(Saved data entries)

-- Opening Marker --

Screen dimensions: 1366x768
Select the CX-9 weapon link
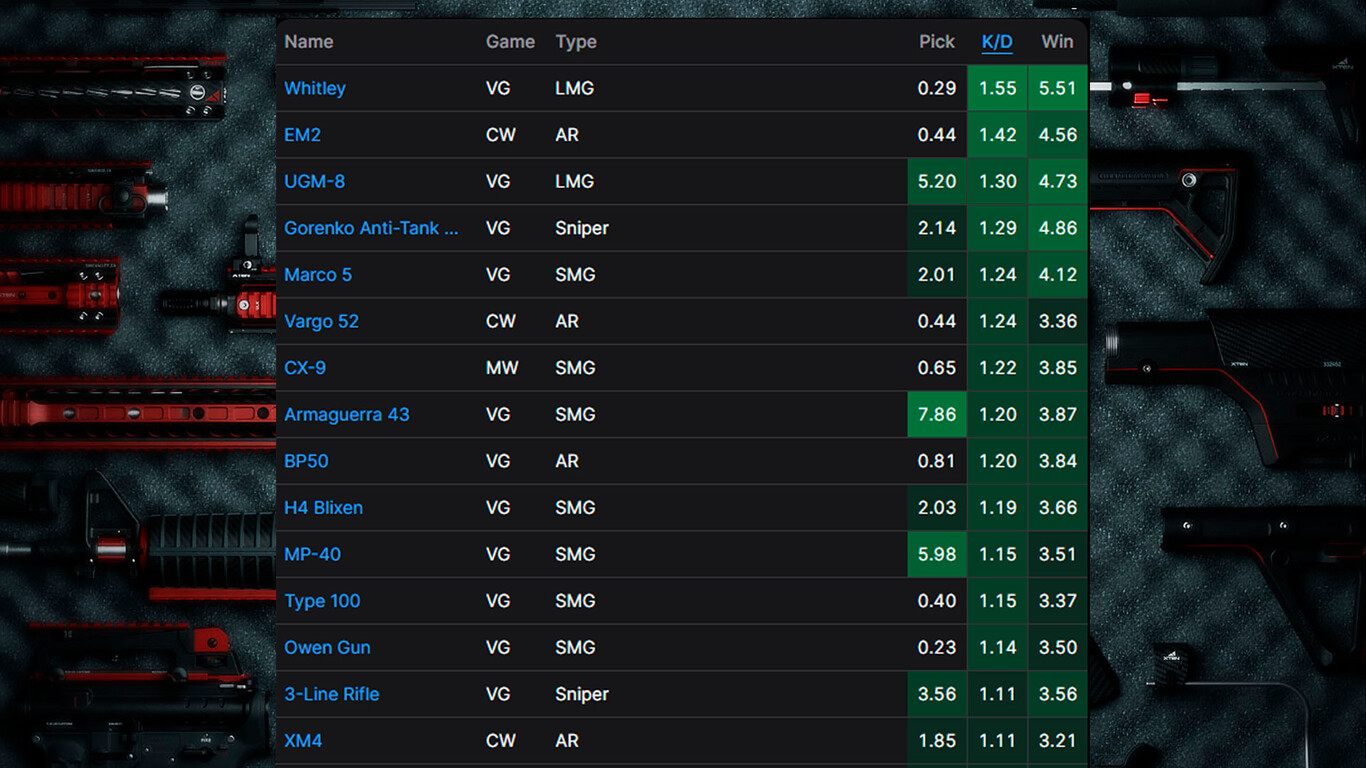click(305, 368)
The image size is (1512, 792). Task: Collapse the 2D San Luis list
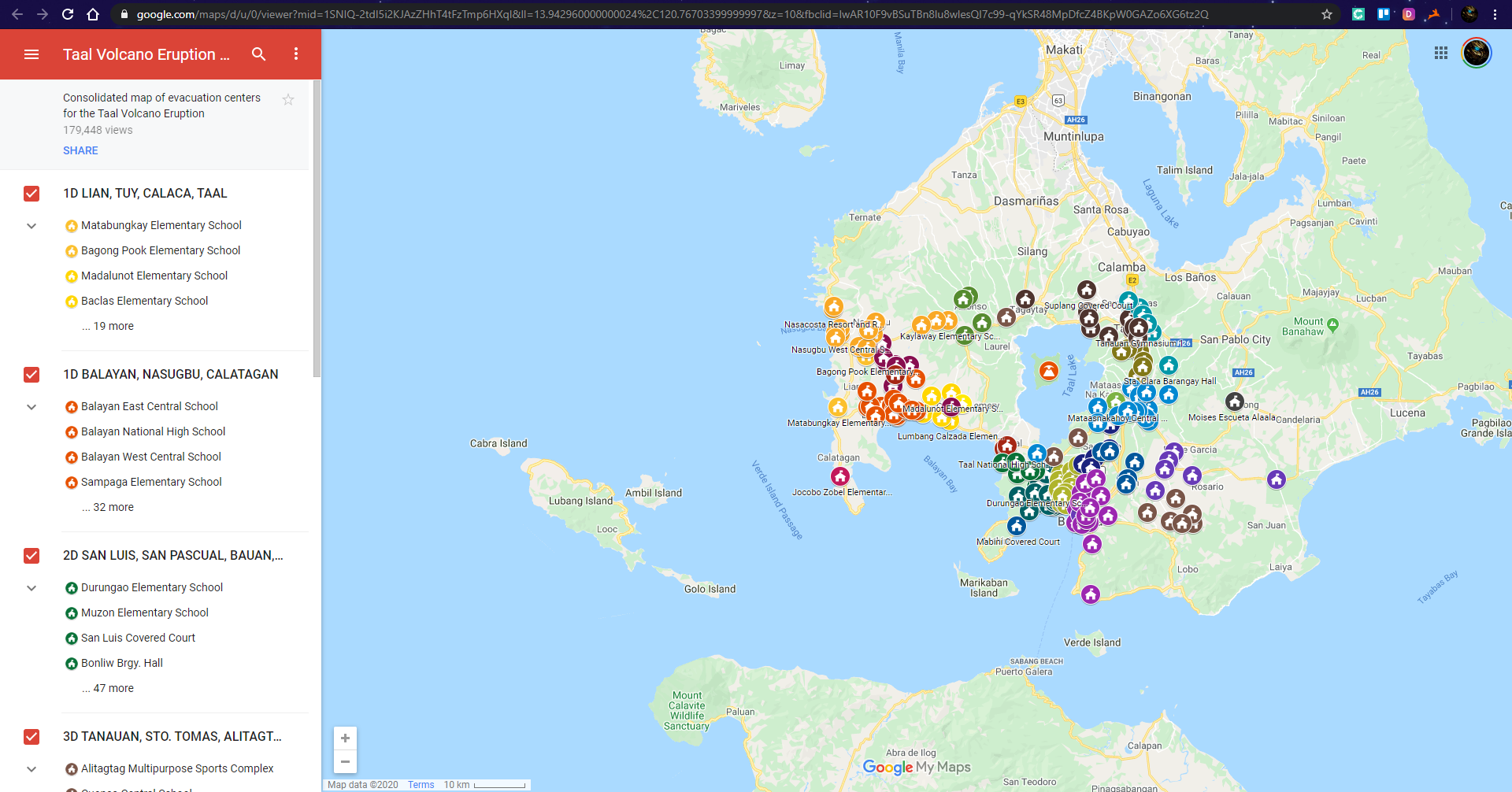click(x=32, y=588)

-- Closing Marker --

[Requirement] For each record, return its text exactly and leave any picture out.

[Result below]
Screen dimensions: 1366x768
Select the CX-9 weapon link
click(305, 368)
The image size is (1512, 792). Task: Collapse the 2D San Luis list
click(x=32, y=588)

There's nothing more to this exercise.